Challenges we ran into
Limited access to online paper sources
We initially hoped users could simply paste a link (e.g., arXiv or publisher URLs) to load any paper directly into the Colle PDF viewer. However, this proved infeasible due to access restrictions (e.g., paywalls), lack of consistent LaTeX sources, and issues with low-resolution or unstructured PDFs. As a result, we currently only support local PDF uploads.Exploratory interactions vs. concise summaries
Users often engage in exploratory, non-linear reading: highlighting tangents, making speculative annotations, or jumping between sections. While this is natural and valuable, it creates noise when generating visual summaries.
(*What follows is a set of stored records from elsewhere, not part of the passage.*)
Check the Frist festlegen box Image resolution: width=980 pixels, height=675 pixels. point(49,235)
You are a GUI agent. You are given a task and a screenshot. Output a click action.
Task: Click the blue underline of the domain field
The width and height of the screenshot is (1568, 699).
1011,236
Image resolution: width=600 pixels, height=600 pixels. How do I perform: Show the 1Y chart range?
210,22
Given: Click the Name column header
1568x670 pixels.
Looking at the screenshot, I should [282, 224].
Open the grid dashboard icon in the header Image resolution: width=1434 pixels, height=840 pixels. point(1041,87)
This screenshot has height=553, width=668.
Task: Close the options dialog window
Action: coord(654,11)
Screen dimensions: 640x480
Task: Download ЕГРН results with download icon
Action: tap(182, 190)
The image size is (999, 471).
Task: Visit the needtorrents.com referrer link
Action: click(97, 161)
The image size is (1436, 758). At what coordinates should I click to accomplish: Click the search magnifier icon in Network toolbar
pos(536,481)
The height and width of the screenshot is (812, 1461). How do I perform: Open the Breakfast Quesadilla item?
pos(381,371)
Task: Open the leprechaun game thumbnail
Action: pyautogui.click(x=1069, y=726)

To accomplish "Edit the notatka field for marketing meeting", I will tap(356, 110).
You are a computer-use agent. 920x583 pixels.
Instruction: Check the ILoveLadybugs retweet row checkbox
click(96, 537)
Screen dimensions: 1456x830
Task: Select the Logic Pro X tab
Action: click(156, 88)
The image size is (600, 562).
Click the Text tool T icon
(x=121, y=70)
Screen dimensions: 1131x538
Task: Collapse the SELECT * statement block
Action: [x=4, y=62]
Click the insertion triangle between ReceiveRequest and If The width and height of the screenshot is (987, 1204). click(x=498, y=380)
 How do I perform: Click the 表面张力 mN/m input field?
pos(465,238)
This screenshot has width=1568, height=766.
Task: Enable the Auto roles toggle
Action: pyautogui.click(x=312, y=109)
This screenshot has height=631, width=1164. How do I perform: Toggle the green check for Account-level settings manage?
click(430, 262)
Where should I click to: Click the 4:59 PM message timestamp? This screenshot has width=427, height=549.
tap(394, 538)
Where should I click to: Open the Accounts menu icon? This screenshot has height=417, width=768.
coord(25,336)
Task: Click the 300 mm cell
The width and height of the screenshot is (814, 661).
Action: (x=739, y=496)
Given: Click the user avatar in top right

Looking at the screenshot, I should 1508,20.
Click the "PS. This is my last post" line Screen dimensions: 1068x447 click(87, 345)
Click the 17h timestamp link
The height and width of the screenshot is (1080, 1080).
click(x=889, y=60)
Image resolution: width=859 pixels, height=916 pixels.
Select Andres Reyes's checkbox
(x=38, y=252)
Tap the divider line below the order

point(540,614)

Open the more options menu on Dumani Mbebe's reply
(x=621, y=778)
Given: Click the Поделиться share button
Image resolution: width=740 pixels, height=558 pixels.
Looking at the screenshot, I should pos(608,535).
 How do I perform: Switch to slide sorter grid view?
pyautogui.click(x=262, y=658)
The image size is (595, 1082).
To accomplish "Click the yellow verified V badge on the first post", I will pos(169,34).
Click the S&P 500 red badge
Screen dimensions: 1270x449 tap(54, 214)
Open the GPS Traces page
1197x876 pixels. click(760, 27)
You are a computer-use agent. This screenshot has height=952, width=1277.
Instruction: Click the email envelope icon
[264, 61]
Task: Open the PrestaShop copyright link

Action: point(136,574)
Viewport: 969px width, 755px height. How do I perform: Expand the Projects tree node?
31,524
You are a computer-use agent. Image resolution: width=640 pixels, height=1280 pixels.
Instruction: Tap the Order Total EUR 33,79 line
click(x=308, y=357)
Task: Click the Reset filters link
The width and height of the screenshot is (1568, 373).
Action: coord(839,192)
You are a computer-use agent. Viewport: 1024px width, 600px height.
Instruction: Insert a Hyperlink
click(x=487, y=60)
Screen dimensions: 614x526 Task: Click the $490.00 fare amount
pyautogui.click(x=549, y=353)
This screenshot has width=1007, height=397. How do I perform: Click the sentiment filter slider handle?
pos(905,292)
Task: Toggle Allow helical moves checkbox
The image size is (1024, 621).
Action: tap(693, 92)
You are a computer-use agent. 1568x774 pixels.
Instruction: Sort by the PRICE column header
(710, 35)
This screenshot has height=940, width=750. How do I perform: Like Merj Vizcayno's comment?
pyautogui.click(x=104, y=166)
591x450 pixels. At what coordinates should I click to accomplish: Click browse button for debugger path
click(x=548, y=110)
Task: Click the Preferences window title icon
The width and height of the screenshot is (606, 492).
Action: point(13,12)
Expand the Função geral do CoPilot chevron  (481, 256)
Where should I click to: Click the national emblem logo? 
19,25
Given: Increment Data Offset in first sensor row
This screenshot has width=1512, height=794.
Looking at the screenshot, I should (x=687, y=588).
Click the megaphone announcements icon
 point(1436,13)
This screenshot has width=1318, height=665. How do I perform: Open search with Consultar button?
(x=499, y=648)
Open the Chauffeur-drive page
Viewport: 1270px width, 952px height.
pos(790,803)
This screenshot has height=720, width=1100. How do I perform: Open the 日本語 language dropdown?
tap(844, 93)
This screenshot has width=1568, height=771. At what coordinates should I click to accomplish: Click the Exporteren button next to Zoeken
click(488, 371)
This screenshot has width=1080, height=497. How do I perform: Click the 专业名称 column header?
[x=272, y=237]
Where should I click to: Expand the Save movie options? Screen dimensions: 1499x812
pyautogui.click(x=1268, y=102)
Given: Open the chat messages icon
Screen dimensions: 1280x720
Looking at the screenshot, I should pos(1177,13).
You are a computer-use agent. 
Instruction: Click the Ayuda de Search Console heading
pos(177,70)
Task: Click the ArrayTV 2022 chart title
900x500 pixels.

One major challenge has been designing intelligent systems that can distill meaningful insights from this exploratory behavior without oversimplifying or overwhelming the user.
What we learned
- Visual memory is powerful: when users manipulate or generate visuals themselves, they retain insights longer.
- It's crucial to balance structure and flexibility: too rigid and users feel constrained, too open and they lose coherence.
What's next for Colle: A visual memory for every paper you read
- Card comparison across researchers
We're working on a feature that allows multiple researchers to compare their own cards for the same paper, surfacing different interpretations, complementary takeaways, or even conflicting emphases. This can spark rich discussion, enable peer learning, and support group-based literature reviews or journal clubs. We believe this kind of multi-perspective synthesis will be a powerful way to deepen understanding and encourage critical dialogue.